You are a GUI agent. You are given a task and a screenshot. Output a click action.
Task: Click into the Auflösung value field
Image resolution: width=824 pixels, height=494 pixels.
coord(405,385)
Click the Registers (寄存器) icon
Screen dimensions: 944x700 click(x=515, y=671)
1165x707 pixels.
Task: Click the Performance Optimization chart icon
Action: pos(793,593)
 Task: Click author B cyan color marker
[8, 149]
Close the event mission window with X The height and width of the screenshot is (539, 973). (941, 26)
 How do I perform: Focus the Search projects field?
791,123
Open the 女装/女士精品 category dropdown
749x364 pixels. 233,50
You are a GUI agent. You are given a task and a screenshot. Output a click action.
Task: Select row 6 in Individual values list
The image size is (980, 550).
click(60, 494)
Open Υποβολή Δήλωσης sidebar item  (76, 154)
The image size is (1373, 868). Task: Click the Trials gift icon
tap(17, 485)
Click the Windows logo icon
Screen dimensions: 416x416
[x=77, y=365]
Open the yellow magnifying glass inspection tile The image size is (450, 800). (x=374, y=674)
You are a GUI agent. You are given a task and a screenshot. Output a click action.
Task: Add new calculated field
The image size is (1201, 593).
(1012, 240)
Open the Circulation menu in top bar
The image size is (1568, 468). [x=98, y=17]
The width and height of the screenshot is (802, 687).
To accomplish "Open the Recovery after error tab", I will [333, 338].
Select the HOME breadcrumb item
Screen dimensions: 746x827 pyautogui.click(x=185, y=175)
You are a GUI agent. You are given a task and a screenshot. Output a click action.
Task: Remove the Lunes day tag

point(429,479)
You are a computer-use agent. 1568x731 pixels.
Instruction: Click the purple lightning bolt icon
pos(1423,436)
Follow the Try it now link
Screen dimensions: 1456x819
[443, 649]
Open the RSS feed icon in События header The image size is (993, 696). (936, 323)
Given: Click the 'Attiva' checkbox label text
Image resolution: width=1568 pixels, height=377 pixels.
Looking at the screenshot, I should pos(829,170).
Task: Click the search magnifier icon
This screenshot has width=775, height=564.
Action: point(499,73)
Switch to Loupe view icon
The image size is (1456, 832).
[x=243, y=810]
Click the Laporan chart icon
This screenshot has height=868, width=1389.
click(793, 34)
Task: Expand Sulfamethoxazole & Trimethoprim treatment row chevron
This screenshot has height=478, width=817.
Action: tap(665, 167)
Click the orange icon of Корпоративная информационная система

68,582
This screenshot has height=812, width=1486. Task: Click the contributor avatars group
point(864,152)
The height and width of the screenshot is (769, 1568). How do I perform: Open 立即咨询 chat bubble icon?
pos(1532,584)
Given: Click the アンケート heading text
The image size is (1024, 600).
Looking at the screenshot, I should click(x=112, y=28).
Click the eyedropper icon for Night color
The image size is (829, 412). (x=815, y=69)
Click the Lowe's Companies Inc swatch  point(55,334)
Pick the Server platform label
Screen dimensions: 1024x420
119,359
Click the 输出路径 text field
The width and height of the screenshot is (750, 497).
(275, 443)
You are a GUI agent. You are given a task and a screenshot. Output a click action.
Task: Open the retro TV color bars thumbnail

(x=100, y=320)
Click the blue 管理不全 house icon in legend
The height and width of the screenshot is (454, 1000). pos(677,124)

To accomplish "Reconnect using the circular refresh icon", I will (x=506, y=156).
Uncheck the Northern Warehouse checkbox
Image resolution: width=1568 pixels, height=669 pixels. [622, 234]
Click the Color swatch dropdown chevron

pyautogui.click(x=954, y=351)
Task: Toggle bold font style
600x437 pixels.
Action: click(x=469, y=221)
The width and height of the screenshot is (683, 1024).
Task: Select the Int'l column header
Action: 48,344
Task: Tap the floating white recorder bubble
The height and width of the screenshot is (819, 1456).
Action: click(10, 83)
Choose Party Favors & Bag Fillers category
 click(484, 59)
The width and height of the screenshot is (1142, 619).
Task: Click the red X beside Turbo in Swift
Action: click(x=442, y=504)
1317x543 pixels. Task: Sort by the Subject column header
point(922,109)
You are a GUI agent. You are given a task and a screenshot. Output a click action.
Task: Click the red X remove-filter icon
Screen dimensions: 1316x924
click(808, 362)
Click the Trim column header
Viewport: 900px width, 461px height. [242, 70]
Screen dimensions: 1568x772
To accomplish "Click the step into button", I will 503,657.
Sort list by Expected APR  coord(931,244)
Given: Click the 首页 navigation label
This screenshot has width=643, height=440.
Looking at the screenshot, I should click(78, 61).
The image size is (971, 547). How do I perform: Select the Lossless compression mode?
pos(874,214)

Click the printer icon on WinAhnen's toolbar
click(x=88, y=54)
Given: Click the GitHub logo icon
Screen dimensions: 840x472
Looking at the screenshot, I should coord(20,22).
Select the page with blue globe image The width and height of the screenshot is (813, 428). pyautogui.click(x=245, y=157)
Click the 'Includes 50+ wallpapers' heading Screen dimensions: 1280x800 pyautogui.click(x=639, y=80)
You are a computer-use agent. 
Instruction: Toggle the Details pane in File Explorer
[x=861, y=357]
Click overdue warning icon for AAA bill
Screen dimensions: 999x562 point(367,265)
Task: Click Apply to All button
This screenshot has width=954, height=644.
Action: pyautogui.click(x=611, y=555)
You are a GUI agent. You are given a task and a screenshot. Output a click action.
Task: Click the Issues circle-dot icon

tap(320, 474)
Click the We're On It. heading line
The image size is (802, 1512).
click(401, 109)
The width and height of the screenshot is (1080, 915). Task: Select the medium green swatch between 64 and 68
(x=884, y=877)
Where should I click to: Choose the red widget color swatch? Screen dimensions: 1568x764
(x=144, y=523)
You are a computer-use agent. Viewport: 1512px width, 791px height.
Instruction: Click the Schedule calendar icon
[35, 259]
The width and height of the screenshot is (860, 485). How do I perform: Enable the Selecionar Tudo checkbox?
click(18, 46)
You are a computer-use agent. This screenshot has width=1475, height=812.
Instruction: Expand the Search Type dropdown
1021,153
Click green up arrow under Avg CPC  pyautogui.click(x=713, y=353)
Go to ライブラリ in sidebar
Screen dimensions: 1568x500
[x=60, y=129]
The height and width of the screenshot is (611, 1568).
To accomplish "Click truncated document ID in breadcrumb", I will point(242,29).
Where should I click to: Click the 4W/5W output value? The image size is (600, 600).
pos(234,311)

^^^^^^^^

Quote all of the records above word for word.

(WORKED SOLUTION):
You are a GUI agent. You are given a task and a screenshot. Output a click action.
Task: Click into the Auflösung value field
Image resolution: width=824 pixels, height=494 pixels.
coord(405,385)
Click the Registers (寄存器) icon
Screen dimensions: 944x700 click(x=515, y=671)
1165x707 pixels.
Task: Click the Performance Optimization chart icon
Action: pos(793,593)
 Task: Click author B cyan color marker
[8, 149]
Close the event mission window with X The height and width of the screenshot is (539, 973). (941, 26)
 How do I perform: Focus the Search projects field?
791,123
Open the 女装/女士精品 category dropdown
749x364 pixels. 233,50
You are a GUI agent. You are given a task and a screenshot. Output a click action.
Task: Select row 6 in Individual values list
The image size is (980, 550).
click(60, 494)
Open Υποβολή Δήλωσης sidebar item  (76, 154)
The image size is (1373, 868). Task: Click the Trials gift icon
tap(17, 485)
Click the Windows logo icon
Screen dimensions: 416x416
[x=77, y=365]
Open the yellow magnifying glass inspection tile The image size is (450, 800). (x=374, y=674)
You are a GUI agent. You are given a task and a screenshot. Output a click action.
Task: Add new calculated field
The image size is (1201, 593).
(1012, 240)
Open the Circulation menu in top bar
The image size is (1568, 468). [x=98, y=17]
The width and height of the screenshot is (802, 687).
To accomplish "Open the Recovery after error tab", I will [333, 338].
Select the HOME breadcrumb item
Screen dimensions: 746x827 pyautogui.click(x=185, y=175)
You are a GUI agent. You are given a task and a screenshot. Output a click action.
Task: Remove the Lunes day tag

point(429,479)
You are a computer-use agent. 1568x731 pixels.
Instruction: Click the purple lightning bolt icon
pos(1423,436)
Follow the Try it now link
Screen dimensions: 1456x819
[443, 649]
Open the RSS feed icon in События header The image size is (993, 696). (936, 323)
Given: Click the 'Attiva' checkbox label text
Image resolution: width=1568 pixels, height=377 pixels.
Looking at the screenshot, I should pos(829,170).
Task: Click the search magnifier icon
This screenshot has width=775, height=564.
Action: point(499,73)
Switch to Loupe view icon
The image size is (1456, 832).
[x=243, y=810]
Click the Laporan chart icon
This screenshot has height=868, width=1389.
click(793, 34)
Task: Expand Sulfamethoxazole & Trimethoprim treatment row chevron
This screenshot has height=478, width=817.
Action: tap(665, 167)
Click the orange icon of Корпоративная информационная система

68,582
This screenshot has height=812, width=1486. Task: Click the contributor avatars group
point(864,152)
The height and width of the screenshot is (769, 1568). How do I perform: Open 立即咨询 chat bubble icon?
pos(1532,584)
Given: Click the アンケート heading text
The image size is (1024, 600).
Looking at the screenshot, I should click(x=112, y=28).
Click the eyedropper icon for Night color
The image size is (829, 412). (x=815, y=69)
Click the Lowe's Companies Inc swatch  point(55,334)
Pick the Server platform label
Screen dimensions: 1024x420
119,359
Click the 输出路径 text field
The width and height of the screenshot is (750, 497).
(275, 443)
You are a GUI agent. You are given a task and a screenshot. Output a click action.
Task: Open the retro TV color bars thumbnail

(x=100, y=320)
Click the blue 管理不全 house icon in legend
The height and width of the screenshot is (454, 1000). pos(677,124)

To accomplish "Reconnect using the circular refresh icon", I will (x=506, y=156).
Uncheck the Northern Warehouse checkbox
Image resolution: width=1568 pixels, height=669 pixels. [622, 234]
Click the Color swatch dropdown chevron

pyautogui.click(x=954, y=351)
Task: Toggle bold font style
600x437 pixels.
Action: click(x=469, y=221)
The width and height of the screenshot is (683, 1024).
Task: Select the Int'l column header
Action: 48,344
Task: Tap the floating white recorder bubble
The height and width of the screenshot is (819, 1456).
Action: click(10, 83)
Choose Party Favors & Bag Fillers category
 click(484, 59)
The width and height of the screenshot is (1142, 619).
Task: Click the red X beside Turbo in Swift
Action: click(x=442, y=504)
1317x543 pixels. Task: Sort by the Subject column header
point(922,109)
You are a GUI agent. You are given a task and a screenshot. Output a click action.
Task: Click the red X remove-filter icon
Screen dimensions: 1316x924
click(808, 362)
Click the Trim column header
Viewport: 900px width, 461px height. [242, 70]
Screen dimensions: 1568x772
To accomplish "Click the step into button", I will 503,657.
Sort list by Expected APR  coord(931,244)
Given: Click the 首页 navigation label
This screenshot has width=643, height=440.
Looking at the screenshot, I should click(78, 61).
The image size is (971, 547). How do I perform: Select the Lossless compression mode?
pos(874,214)

Click the printer icon on WinAhnen's toolbar
click(x=88, y=54)
Given: Click the GitHub logo icon
Screen dimensions: 840x472
Looking at the screenshot, I should coord(20,22).
Select the page with blue globe image The width and height of the screenshot is (813, 428). pyautogui.click(x=245, y=157)
Click the 'Includes 50+ wallpapers' heading Screen dimensions: 1280x800 pyautogui.click(x=639, y=80)
You are a computer-use agent. 
Instruction: Toggle the Details pane in File Explorer
[x=861, y=357]
Click overdue warning icon for AAA bill
Screen dimensions: 999x562 point(367,265)
Task: Click Apply to All button
This screenshot has width=954, height=644.
Action: pyautogui.click(x=611, y=555)
You are a GUI agent. You are given a task and a screenshot. Output a click action.
Task: Click the Issues circle-dot icon

tap(320, 474)
Click the We're On It. heading line
The image size is (802, 1512).
click(401, 109)
The width and height of the screenshot is (1080, 915). Task: Select the medium green swatch between 64 and 68
(x=884, y=877)
Where should I click to: Choose the red widget color swatch? Screen dimensions: 1568x764
(x=144, y=523)
You are a computer-use agent. Viewport: 1512px width, 791px height.
Instruction: Click the Schedule calendar icon
[35, 259]
The width and height of the screenshot is (860, 485). How do I perform: Enable the Selecionar Tudo checkbox?
click(18, 46)
You are a computer-use agent. This screenshot has width=1475, height=812.
Instruction: Expand the Search Type dropdown
1021,153
Click green up arrow under Avg CPC  pyautogui.click(x=713, y=353)
Go to ライブラリ in sidebar
Screen dimensions: 1568x500
[x=60, y=129]
The height and width of the screenshot is (611, 1568).
To accomplish "Click truncated document ID in breadcrumb", I will point(242,29).
Where should I click to: Click the 4W/5W output value? The image size is (600, 600).
pos(234,311)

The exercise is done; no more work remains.